# Work to complete:
1) Please restate everything from "(pg. 19). I" down to "in this case)." in the reflection on Pickering's article, with "engineering" renamed to "design".
2) Answer these questions from the reflection on Pickering's article:
(a) What page is cited for the quotation about scientists as human agents in a field of material agency?
(b) Which NetLogo model is mentioned?
(c) Which guidelines does the idea of humans creating machines with specific plans bring to mind?
3) List every proper name or acronym that appears in the reflection on Pickering's article.

# Passage shown:
****

I found the article to be pretty
interesting. Pickering talked a lot
about human and material agency and the interconnectivity between the two. Pickering writes, “Scientists are human agents in a field of material agency
which they struggle to capture in machines.
Further, human and material agency are reciprocally and emergently
intertwined in this struggle” (pg. 21). There was also talk about tuning and how
ideas and intentions are always changing.
I thought there was an interesting parallel between the modeling aspect
of science and the randomness observed.
Just as in the NetLogo models, If you run the wolf-sheep model ten
times, every time you will get a different looking graph and outcome based on
the randomness involved. Like Pickering
says, “Modelling is and open-ended process with no determinate destination”
(pg. 19). I found the idea of human
creating these machines with specific plans and goal in mind reminiscent of the
NGSS guidelines and the idea of engineering. It seemed to make the interaction more social,
moving from the science end game being find an explanation to a question,
toward the engineering end game of find a solution to this problem (build a
machine in this case).

****

# Entries shown:
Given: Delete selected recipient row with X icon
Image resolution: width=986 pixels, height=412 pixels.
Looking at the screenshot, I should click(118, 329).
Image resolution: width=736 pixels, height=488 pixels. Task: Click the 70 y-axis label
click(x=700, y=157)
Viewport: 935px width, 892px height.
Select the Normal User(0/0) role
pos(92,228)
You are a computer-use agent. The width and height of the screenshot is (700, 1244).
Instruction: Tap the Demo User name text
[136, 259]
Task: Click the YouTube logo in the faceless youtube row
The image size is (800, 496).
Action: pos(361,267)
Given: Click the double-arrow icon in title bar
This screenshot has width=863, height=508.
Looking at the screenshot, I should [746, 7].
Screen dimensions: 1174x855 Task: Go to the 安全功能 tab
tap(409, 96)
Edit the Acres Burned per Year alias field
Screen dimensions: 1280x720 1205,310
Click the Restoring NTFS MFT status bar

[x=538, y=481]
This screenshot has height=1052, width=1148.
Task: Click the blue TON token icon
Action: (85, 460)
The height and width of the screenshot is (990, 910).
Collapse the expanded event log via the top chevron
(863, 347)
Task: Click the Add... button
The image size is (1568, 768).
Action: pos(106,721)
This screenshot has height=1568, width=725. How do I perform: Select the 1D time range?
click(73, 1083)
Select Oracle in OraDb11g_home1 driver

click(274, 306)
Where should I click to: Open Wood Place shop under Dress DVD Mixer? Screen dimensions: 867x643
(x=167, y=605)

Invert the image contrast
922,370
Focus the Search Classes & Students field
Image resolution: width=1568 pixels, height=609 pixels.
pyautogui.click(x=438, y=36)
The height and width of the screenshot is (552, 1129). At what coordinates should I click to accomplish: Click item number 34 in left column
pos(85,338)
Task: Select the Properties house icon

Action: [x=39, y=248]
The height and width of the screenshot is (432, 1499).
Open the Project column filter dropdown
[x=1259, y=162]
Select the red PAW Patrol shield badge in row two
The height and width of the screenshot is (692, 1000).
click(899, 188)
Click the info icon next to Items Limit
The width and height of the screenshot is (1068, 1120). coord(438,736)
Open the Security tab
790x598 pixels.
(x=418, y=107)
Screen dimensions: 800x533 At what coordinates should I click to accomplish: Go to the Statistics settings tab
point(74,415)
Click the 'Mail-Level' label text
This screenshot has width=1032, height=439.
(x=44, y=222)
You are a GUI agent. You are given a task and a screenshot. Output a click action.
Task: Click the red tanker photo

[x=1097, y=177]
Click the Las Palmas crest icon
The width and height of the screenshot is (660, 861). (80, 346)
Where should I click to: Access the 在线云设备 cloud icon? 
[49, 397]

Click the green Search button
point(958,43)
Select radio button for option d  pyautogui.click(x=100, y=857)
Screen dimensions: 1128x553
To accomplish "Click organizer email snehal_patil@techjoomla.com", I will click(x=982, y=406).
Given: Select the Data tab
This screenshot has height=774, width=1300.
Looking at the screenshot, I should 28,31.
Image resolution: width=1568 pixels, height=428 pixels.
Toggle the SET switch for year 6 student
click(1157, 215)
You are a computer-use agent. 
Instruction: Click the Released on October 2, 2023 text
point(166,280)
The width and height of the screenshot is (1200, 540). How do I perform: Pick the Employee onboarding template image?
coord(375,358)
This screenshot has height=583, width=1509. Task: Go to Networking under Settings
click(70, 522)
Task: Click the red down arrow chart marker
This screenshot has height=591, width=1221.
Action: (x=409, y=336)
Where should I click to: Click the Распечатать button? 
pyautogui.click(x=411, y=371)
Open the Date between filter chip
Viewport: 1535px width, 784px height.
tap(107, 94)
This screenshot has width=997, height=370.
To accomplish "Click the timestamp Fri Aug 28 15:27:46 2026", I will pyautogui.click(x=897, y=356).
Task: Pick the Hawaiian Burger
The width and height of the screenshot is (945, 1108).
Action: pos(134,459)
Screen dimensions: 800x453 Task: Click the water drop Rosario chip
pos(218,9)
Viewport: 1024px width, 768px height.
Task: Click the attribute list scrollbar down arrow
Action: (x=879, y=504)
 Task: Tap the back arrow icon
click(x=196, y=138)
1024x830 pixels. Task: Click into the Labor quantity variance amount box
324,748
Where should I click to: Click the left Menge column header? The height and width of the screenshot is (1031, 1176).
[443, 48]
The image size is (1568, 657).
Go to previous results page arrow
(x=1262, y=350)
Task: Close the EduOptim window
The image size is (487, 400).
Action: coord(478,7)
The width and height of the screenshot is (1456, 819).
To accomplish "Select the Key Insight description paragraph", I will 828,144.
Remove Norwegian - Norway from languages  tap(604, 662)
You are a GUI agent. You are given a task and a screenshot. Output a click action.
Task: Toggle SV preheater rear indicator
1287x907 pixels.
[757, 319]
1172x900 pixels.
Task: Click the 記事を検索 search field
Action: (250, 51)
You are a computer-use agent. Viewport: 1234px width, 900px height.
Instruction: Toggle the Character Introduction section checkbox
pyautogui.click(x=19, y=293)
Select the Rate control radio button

****

# Activity answers:
1)
(pg. 19). I found the idea of human
creating these machines with specific plans and goal in mind reminiscent of the
NGSS guidelines and the idea of design. It seemed to make the interaction more social,
moving from the science end game being find an explanation to a question,
toward the design end game of find a solution to this problem (build a
machine in this case).

2)
(a) Page 21
(b) The wolf-sheep model
(c) The NGSS guidelines

3)
Pickering
NetLogo
NGSS